▶ **Instructions for the task**
Pictures are not part of the answer. Return the lines from the one containing "You are a computer-use" through the end of the data, both included, exactly as they appear.

▶ **Extracted information**
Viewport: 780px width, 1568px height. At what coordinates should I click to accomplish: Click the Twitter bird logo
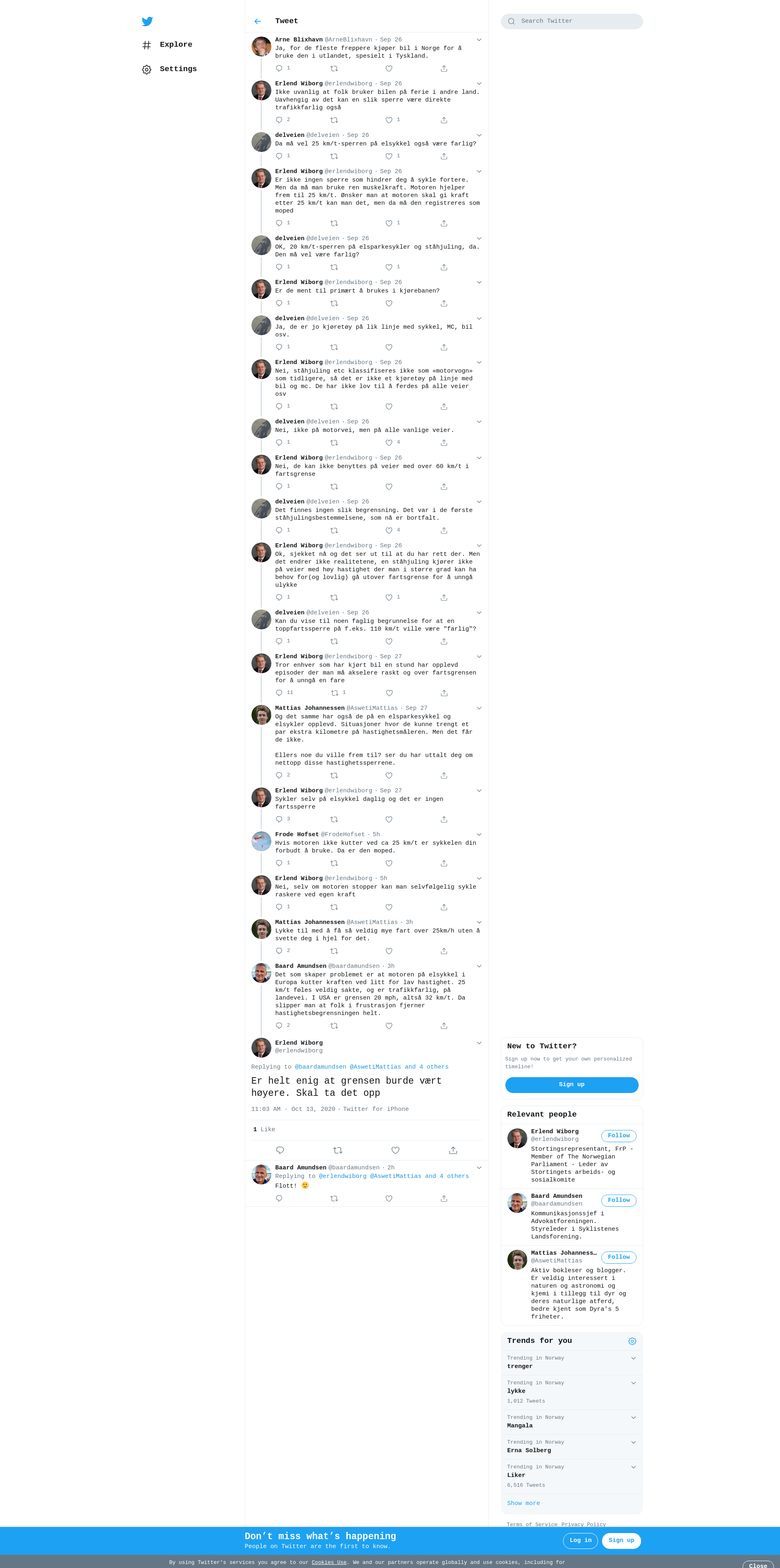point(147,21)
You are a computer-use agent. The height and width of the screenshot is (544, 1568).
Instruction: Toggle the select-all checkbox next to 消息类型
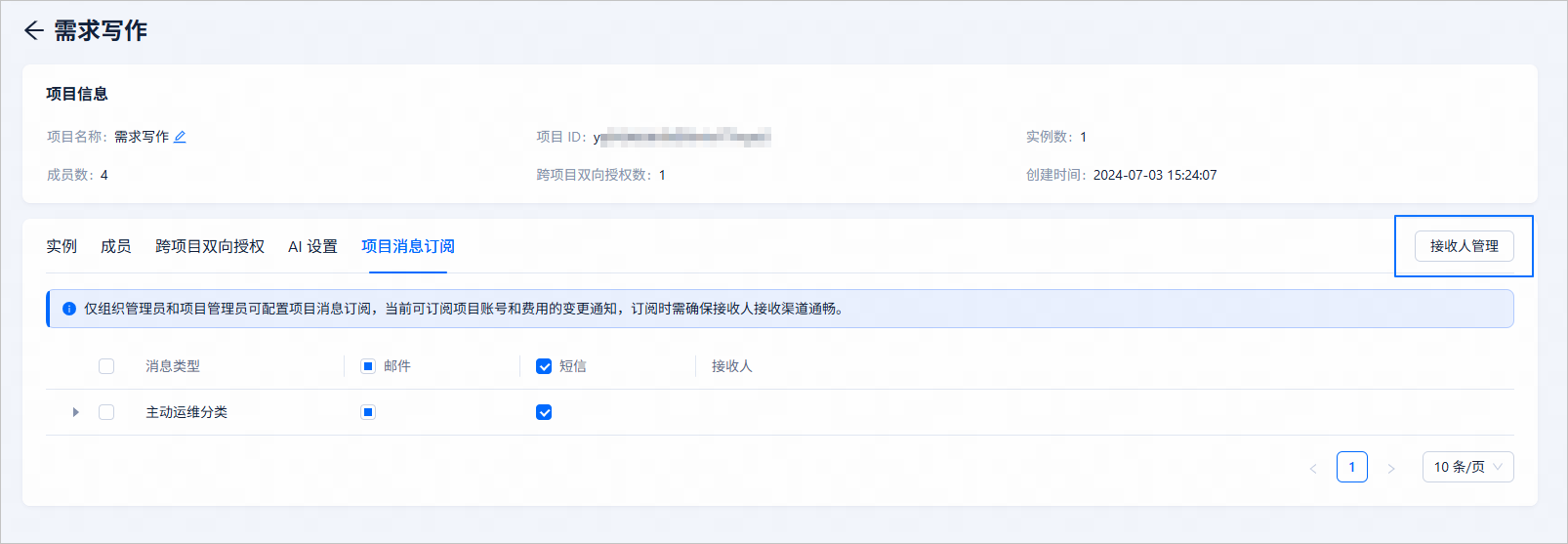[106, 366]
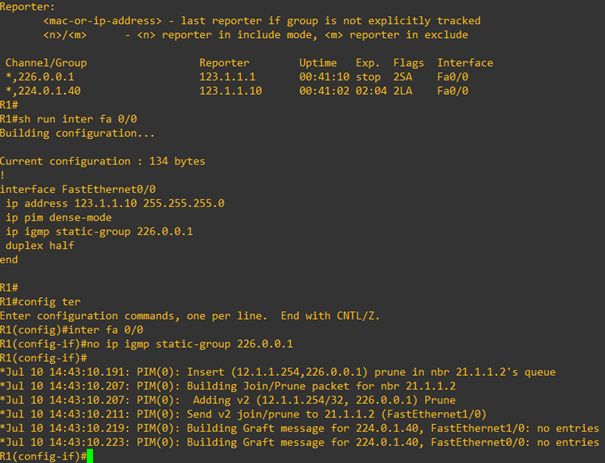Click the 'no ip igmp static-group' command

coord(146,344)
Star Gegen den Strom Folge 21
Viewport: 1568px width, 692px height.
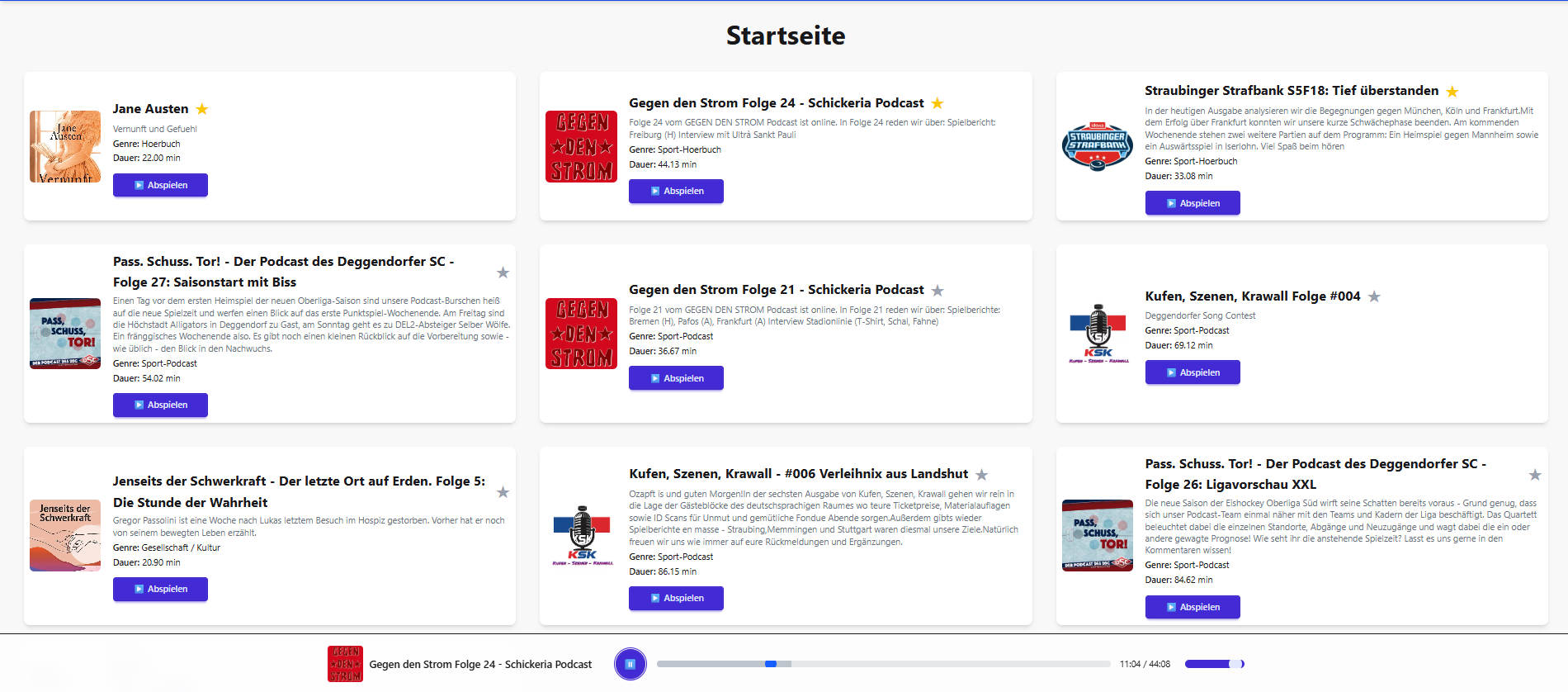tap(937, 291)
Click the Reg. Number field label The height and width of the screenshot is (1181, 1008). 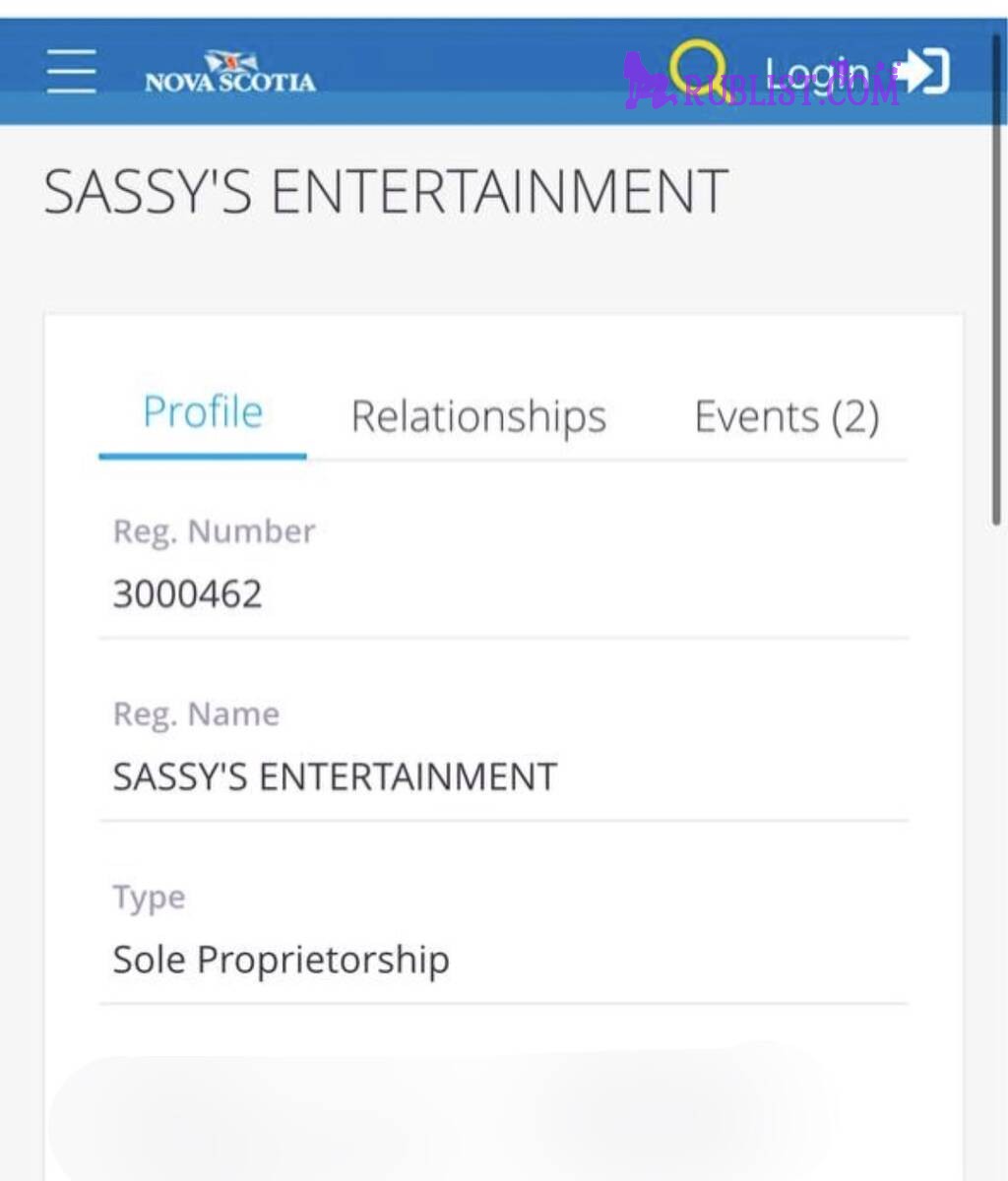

▶ **Answer to this problem**
You are a computer-use agent. The height and width of the screenshot is (544, 1568).
Instruction: Toggle the select-all checkbox next to 消息类型
[106, 366]
Click the 'no ip igmp static-group' command

coord(146,344)
Star Gegen den Strom Folge 21
Viewport: 1568px width, 692px height.
tap(937, 291)
Click the Reg. Number field label The height and width of the screenshot is (1181, 1008). 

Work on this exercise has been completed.